**Exercise details:** Find each line in the data below that contains the string "badge" and copy those lines in full.

Records of locating words and elements:
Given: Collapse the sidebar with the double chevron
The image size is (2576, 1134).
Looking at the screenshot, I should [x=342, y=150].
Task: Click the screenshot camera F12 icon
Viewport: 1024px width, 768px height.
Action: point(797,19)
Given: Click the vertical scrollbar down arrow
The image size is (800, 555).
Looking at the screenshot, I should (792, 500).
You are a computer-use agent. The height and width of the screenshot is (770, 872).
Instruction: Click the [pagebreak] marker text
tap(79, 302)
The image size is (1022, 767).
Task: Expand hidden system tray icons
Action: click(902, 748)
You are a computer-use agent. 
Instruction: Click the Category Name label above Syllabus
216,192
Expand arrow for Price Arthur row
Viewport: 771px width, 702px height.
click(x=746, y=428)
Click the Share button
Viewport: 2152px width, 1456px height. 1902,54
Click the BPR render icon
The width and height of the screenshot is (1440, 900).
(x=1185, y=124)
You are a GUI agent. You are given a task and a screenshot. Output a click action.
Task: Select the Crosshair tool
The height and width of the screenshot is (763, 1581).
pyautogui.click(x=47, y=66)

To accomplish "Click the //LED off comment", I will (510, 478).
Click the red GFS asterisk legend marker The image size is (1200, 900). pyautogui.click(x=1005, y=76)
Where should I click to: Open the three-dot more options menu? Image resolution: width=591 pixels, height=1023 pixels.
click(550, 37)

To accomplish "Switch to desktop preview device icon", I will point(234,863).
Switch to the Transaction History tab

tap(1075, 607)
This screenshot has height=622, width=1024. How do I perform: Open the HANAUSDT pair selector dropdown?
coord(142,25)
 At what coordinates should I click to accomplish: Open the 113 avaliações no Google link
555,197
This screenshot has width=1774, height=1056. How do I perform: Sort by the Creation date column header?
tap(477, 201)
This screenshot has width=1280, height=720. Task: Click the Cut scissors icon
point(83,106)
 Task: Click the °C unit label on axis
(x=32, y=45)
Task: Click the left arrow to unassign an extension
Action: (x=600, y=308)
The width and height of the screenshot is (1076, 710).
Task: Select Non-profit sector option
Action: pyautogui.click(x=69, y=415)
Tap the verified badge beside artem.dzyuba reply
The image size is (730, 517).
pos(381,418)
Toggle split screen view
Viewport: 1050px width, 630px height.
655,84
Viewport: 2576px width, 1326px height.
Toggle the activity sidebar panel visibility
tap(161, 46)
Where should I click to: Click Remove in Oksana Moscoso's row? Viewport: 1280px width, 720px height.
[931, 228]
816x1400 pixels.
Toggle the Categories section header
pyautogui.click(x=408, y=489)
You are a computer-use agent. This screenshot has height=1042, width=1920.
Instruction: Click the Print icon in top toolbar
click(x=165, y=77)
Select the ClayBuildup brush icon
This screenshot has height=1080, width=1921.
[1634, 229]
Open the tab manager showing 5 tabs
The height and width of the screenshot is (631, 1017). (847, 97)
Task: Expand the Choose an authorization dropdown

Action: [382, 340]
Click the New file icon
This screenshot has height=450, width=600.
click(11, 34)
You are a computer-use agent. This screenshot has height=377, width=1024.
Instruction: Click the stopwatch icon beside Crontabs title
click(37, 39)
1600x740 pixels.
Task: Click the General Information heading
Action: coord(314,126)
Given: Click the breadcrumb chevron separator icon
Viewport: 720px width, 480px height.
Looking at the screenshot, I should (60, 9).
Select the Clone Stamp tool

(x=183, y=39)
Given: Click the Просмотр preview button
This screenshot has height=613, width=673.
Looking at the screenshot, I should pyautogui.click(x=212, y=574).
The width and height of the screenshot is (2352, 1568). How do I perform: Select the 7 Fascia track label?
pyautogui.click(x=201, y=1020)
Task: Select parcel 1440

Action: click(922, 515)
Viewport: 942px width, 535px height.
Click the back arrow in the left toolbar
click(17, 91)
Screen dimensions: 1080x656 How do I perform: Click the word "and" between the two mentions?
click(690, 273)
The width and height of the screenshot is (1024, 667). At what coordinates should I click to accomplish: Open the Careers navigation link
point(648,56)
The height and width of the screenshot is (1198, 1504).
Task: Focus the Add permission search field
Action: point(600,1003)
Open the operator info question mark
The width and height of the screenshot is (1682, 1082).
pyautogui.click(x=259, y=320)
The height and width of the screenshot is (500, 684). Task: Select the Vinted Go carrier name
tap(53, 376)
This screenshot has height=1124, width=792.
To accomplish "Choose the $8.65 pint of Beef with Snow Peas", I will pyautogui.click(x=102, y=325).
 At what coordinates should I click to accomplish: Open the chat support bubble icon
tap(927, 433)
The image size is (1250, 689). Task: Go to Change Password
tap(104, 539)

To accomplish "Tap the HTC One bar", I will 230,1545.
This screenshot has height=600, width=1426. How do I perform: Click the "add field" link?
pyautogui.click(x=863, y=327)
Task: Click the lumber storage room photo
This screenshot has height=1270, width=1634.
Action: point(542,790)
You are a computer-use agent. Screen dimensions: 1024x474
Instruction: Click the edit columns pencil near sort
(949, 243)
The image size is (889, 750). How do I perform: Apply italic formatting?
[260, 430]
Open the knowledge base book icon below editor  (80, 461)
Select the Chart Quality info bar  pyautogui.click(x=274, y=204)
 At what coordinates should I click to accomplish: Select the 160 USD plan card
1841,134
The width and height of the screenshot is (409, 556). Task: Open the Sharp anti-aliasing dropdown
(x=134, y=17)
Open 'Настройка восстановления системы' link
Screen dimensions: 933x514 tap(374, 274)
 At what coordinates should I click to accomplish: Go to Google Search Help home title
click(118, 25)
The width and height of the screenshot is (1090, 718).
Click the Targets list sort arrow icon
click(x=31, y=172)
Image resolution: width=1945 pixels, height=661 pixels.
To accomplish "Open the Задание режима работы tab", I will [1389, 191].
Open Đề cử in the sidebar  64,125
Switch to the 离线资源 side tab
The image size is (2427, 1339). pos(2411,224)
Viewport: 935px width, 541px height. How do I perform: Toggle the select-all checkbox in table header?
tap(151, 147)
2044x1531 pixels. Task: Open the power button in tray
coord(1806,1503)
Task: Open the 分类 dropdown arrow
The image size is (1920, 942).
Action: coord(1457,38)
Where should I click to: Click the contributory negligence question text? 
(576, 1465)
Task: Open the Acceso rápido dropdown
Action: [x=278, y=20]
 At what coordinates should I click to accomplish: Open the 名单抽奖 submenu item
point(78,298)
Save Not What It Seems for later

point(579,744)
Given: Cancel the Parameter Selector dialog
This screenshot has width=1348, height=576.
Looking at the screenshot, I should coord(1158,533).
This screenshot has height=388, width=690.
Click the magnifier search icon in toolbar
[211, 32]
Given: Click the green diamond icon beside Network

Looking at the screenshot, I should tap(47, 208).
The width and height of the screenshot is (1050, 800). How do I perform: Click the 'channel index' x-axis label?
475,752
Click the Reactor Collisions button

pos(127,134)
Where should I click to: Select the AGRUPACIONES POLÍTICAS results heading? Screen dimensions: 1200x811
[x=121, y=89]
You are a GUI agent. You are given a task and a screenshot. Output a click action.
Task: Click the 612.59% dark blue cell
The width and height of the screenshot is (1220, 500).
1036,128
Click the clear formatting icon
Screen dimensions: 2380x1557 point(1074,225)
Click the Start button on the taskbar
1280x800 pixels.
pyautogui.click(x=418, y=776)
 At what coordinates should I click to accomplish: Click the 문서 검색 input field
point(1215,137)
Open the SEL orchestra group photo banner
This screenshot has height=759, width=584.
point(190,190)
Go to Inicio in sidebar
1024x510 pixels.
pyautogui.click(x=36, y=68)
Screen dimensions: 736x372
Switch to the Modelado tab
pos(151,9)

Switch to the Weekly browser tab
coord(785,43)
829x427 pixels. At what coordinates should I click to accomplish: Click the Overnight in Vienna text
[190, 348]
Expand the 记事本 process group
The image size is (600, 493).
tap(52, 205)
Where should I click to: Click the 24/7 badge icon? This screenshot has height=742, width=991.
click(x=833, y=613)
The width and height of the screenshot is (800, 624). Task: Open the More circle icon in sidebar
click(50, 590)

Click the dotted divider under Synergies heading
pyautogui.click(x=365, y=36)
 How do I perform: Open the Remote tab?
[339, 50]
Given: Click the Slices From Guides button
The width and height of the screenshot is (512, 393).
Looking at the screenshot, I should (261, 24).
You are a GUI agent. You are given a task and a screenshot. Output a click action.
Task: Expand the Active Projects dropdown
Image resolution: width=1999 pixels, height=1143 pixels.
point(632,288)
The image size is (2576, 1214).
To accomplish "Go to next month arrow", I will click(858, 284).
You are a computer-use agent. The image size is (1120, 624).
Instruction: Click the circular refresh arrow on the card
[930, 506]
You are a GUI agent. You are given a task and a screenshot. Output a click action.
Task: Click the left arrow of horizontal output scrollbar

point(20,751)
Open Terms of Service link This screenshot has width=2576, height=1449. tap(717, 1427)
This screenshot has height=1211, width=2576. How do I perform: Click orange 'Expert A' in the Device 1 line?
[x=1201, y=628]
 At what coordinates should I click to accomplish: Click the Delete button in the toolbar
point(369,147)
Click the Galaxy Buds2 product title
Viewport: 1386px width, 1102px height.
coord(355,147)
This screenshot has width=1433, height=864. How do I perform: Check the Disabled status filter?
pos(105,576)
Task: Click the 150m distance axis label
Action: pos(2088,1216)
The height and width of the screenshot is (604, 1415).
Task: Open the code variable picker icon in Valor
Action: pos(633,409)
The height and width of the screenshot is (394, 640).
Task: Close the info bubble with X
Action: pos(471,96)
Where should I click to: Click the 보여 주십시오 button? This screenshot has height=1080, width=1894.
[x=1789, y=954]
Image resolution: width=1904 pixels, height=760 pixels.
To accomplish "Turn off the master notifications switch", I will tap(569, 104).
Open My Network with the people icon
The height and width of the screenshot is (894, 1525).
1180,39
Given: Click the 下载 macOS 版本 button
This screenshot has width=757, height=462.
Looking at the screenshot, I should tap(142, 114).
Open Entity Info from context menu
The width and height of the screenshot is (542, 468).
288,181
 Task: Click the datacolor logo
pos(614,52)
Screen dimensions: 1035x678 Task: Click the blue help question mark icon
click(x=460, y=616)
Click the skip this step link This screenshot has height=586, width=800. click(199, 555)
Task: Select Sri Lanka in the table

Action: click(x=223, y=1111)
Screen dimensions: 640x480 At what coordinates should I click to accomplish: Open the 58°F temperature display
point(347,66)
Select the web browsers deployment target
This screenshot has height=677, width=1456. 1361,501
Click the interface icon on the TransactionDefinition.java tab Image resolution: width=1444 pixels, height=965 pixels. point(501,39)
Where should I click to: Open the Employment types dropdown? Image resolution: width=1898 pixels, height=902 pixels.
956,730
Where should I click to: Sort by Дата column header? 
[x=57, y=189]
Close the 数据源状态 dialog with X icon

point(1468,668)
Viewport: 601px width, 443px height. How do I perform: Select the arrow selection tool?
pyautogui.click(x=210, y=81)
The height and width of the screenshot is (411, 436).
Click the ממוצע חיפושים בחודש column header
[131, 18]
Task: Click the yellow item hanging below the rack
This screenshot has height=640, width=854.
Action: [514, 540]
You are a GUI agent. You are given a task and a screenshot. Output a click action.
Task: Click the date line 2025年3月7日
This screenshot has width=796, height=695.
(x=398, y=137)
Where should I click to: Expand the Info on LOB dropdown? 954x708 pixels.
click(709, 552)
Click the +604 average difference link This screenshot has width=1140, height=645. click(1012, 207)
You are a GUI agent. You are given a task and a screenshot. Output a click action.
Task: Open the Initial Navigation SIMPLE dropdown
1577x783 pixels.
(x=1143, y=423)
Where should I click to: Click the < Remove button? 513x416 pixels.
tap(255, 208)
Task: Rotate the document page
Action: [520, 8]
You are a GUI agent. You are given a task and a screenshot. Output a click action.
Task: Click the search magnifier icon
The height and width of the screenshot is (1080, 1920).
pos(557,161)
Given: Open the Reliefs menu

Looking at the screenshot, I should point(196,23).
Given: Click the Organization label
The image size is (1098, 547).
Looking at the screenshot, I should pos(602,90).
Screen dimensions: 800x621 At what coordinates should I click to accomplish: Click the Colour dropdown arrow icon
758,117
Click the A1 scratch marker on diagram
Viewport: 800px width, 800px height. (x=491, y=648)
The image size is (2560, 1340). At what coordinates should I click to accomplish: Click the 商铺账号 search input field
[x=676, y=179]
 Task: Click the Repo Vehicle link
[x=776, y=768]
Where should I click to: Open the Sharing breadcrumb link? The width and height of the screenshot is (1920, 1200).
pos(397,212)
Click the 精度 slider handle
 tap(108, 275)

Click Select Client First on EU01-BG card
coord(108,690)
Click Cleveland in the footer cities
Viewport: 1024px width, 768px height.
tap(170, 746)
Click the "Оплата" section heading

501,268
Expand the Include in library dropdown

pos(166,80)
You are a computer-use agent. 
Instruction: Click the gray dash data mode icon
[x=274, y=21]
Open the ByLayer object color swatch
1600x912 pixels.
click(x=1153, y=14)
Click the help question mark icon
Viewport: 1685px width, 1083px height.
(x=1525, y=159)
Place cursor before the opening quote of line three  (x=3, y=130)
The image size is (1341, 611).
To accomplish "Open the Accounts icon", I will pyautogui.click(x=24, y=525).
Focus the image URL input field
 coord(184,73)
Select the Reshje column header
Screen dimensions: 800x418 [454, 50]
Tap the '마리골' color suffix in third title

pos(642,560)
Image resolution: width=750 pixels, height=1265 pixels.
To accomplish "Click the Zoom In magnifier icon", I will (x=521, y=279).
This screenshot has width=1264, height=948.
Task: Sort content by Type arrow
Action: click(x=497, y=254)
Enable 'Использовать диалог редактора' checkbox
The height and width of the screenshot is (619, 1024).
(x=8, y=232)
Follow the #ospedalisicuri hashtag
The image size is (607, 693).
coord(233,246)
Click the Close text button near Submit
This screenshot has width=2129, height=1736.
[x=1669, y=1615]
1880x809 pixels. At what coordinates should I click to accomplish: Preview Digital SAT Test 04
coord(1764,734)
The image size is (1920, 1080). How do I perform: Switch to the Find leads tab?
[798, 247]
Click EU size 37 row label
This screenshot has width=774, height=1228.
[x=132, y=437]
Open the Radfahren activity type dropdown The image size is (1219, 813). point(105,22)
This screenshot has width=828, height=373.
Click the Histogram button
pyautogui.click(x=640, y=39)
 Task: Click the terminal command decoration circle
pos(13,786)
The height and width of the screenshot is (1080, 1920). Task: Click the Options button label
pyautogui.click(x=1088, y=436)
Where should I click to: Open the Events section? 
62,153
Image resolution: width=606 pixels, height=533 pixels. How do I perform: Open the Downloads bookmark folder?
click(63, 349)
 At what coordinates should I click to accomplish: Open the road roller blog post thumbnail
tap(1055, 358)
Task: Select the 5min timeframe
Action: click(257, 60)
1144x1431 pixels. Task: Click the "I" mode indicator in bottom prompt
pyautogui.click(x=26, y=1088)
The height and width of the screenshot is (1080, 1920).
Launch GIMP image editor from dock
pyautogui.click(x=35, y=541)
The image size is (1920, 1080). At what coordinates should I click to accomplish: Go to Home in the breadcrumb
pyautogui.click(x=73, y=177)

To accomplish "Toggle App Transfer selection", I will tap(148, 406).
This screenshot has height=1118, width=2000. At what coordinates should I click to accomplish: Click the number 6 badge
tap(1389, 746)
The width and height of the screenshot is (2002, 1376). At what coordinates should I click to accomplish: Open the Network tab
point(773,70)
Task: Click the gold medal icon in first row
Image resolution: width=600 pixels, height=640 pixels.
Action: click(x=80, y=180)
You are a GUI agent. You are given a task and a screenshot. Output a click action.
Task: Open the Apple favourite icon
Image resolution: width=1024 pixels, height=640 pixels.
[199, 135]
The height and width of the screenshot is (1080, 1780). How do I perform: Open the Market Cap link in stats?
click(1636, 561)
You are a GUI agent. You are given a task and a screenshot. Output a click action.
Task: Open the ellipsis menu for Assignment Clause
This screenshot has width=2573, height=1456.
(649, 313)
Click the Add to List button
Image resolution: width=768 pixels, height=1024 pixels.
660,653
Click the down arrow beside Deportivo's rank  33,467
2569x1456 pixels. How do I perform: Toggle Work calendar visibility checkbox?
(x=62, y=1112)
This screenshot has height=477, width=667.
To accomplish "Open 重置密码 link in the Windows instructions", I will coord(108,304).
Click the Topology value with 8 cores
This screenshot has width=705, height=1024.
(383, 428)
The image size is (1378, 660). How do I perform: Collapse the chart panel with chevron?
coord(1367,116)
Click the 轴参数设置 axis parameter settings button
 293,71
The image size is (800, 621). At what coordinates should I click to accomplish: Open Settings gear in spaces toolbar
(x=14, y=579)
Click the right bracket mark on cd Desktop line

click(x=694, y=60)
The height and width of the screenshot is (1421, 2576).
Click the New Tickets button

**Result below:**
Tap the verified badge beside artem.dzyuba reply
Where should I click to: Click the 24/7 badge icon? This screenshot has height=742, width=991.
This screenshot has height=1118, width=2000. At what coordinates should I click to accomplish: Click the number 6 badge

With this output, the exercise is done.